You wouldn’t believe how often it happens.
And that mug is awesome.
I love this. While out to eat, one of my dad’s signature moves was to shove something from our table into my mom’s purse. One time he put a maple syrup container in there. Let’s just say she wasn’t happy about that. Another time he put 4 steak knives up the sleeve of his shirt – they all fell out as we walked (ran) out of the restaurant.
he passed away in October. Each time I go out to eat, I take a little something for him.
Ohhh! What a great little anecdote about your dad.
That mug is so awesome! I read this post at work when you wrote it and made a mental note to comment, which I obviously failed to do then, so here I am now. I had a total glassware kleptomania phase during my year abroad (as so many Americans do) — the only nabbing I’ve done stateside is of dishes from waffle house (two hashbrown plates, a coffee mug and a grits bowl. I still need another bowl so I can let my kitty eat out of matching WaHo dishware).

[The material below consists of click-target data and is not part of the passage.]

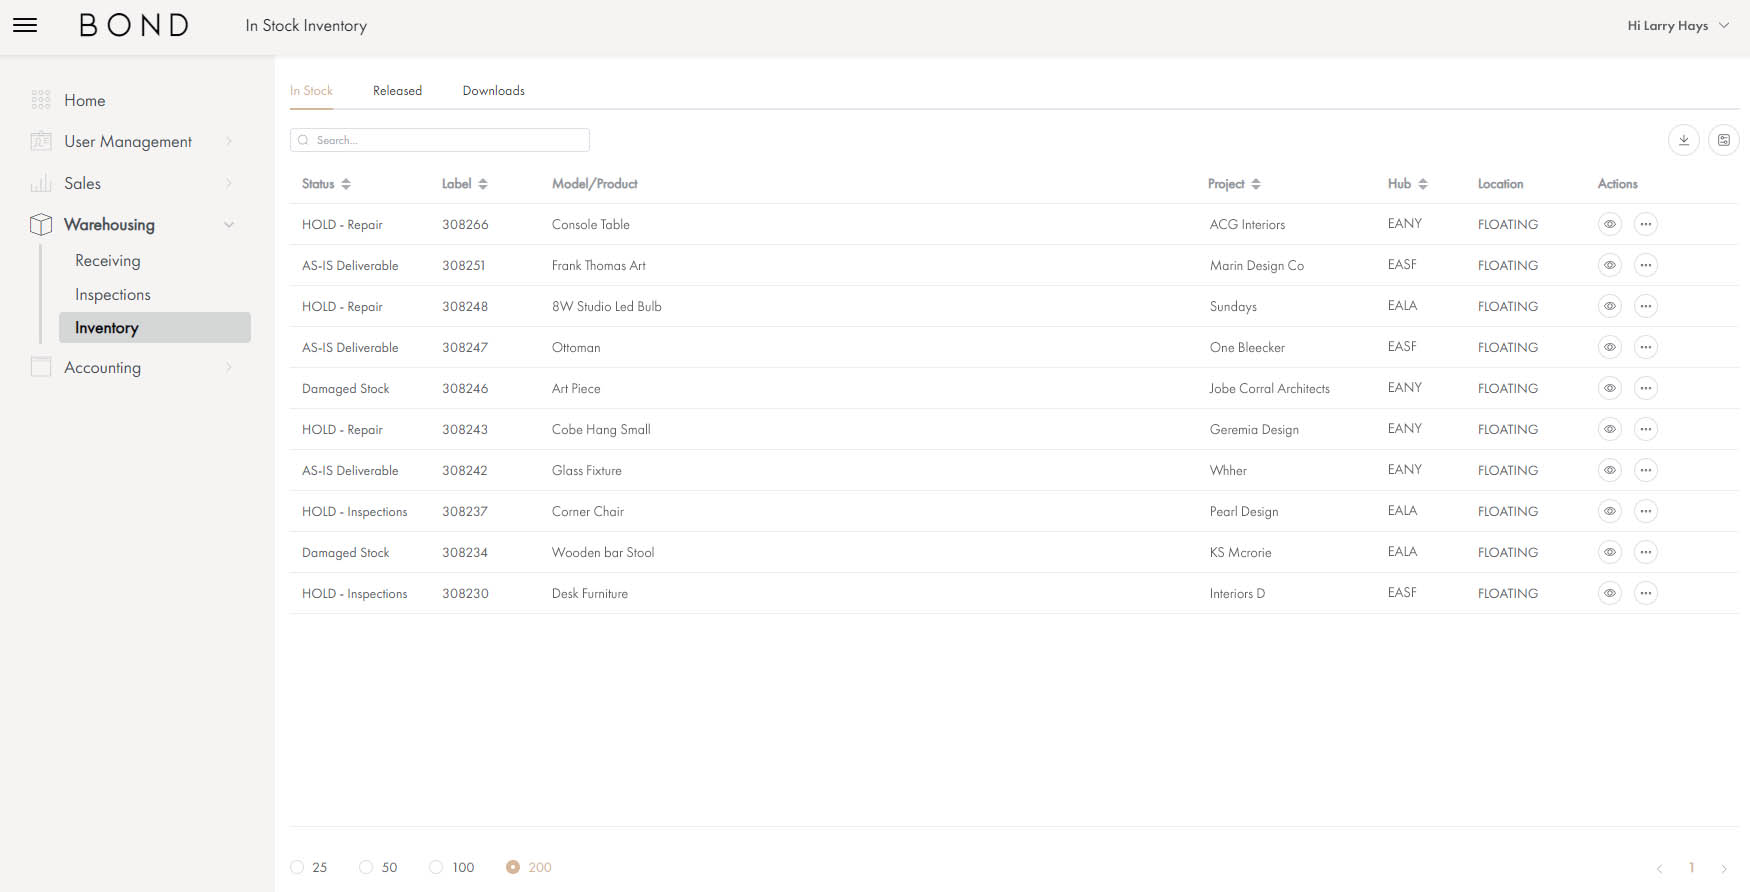Expand the User Management menu chevron
Viewport: 1750px width, 892px height.
(x=229, y=142)
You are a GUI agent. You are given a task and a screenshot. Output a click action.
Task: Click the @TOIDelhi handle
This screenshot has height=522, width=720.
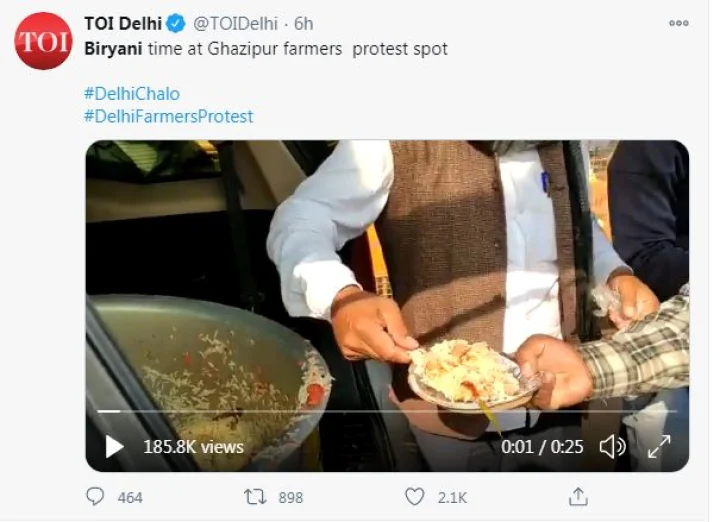[x=233, y=23]
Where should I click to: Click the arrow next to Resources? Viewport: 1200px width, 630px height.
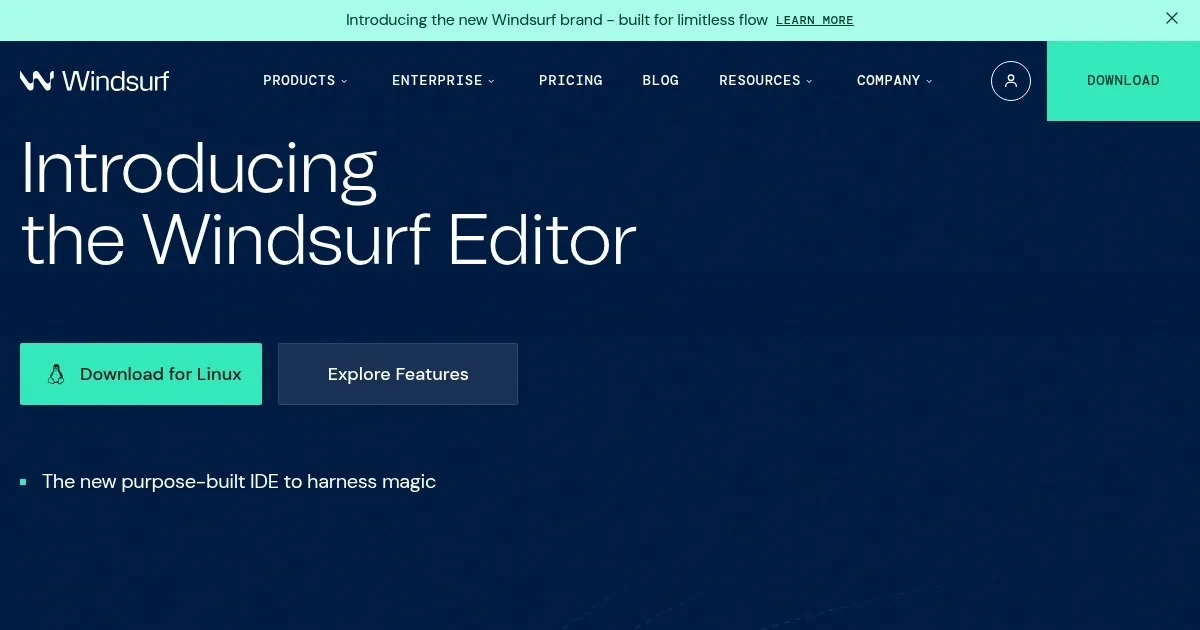pyautogui.click(x=809, y=81)
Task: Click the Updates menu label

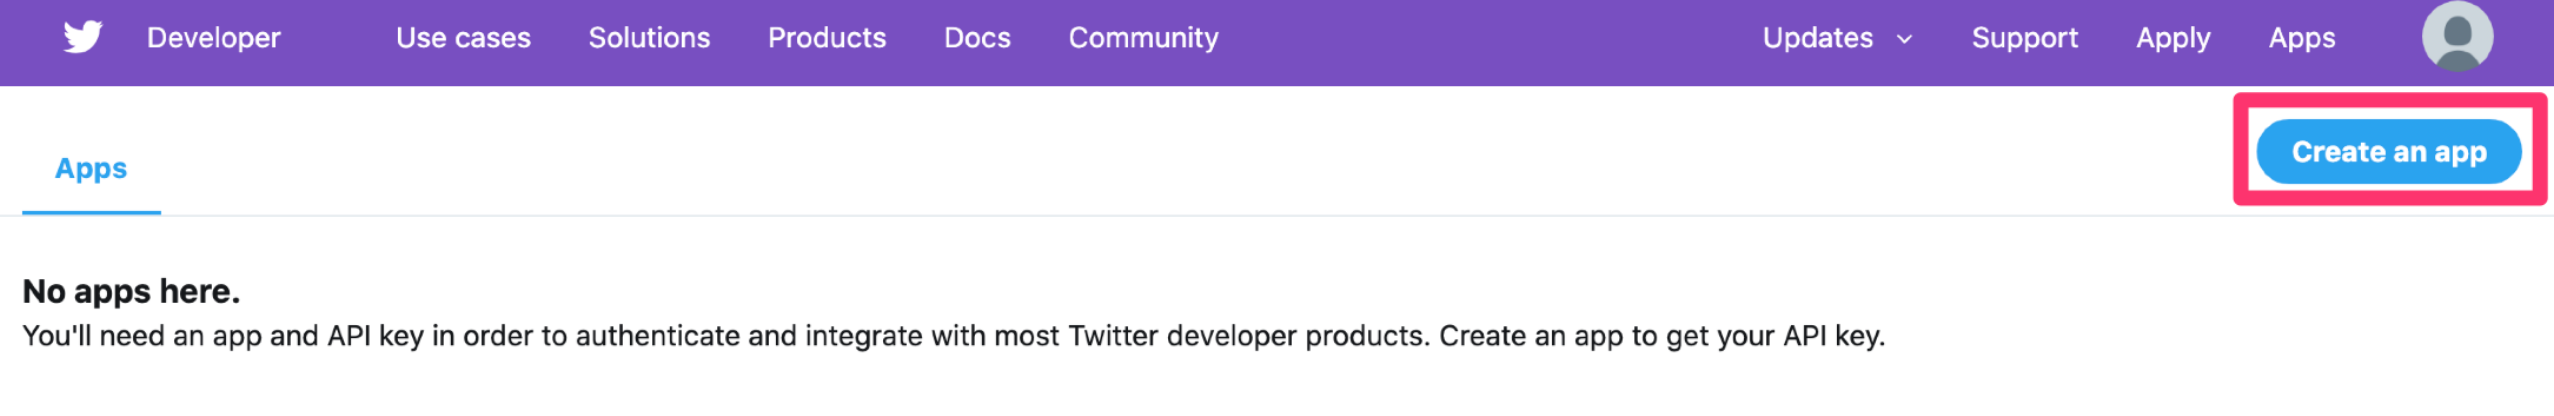Action: coord(1817,38)
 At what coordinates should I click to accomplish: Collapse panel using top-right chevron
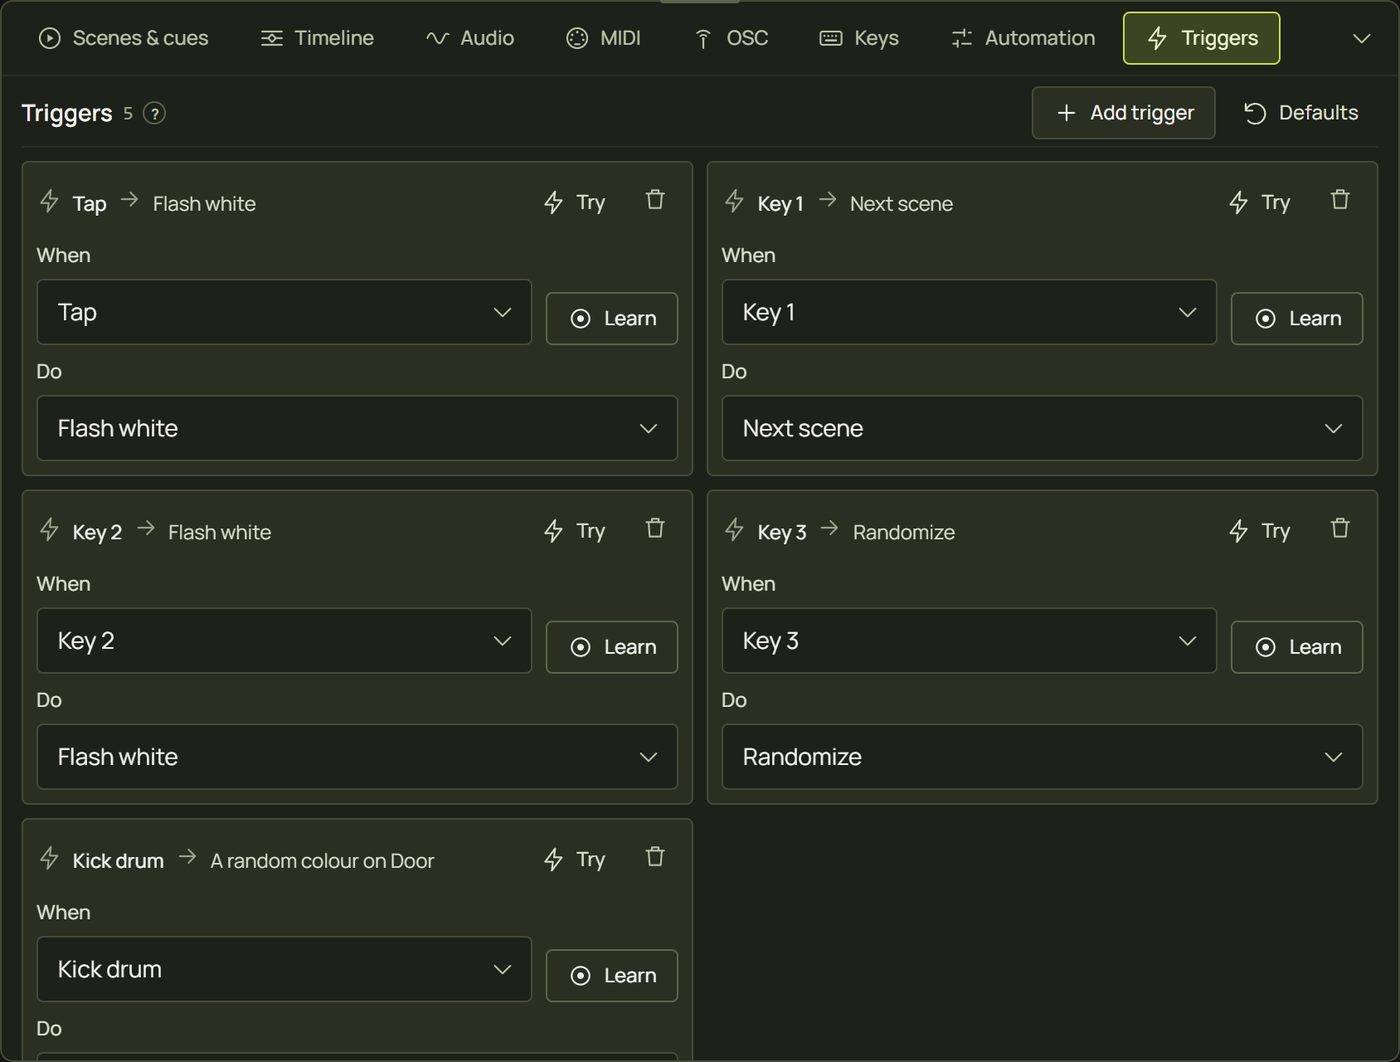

Anyway, I have a delightful collection of beer glasses from Germany, Ireland and Scotland. One of my friends got caught trying to lift a Mass mug from the Hofbrauhaus in Munich, and I, right behind him with two in my purse, used that diversion to get out undetected. Muha! Most of the time in Germany there was a deposit built into the cost, which made me feel less bad, and while I stole the mug I had a Oktoberfest, it broke in transit back from Germany (karma?) and I eventually bought the replacement. Most of my contraband glassware is still at my parents’ house, which is a real shame because it’s totally awesome.
I wish I had mugs from my childhood! Oh man, I need to go back in time and recommend a young me to start stealing. I did have one treasured ‘boot cup’ which was a cowboy boot and me and my old roommates would fight over who got to drink out of it. I wonder who has it now, I hope it has a good home.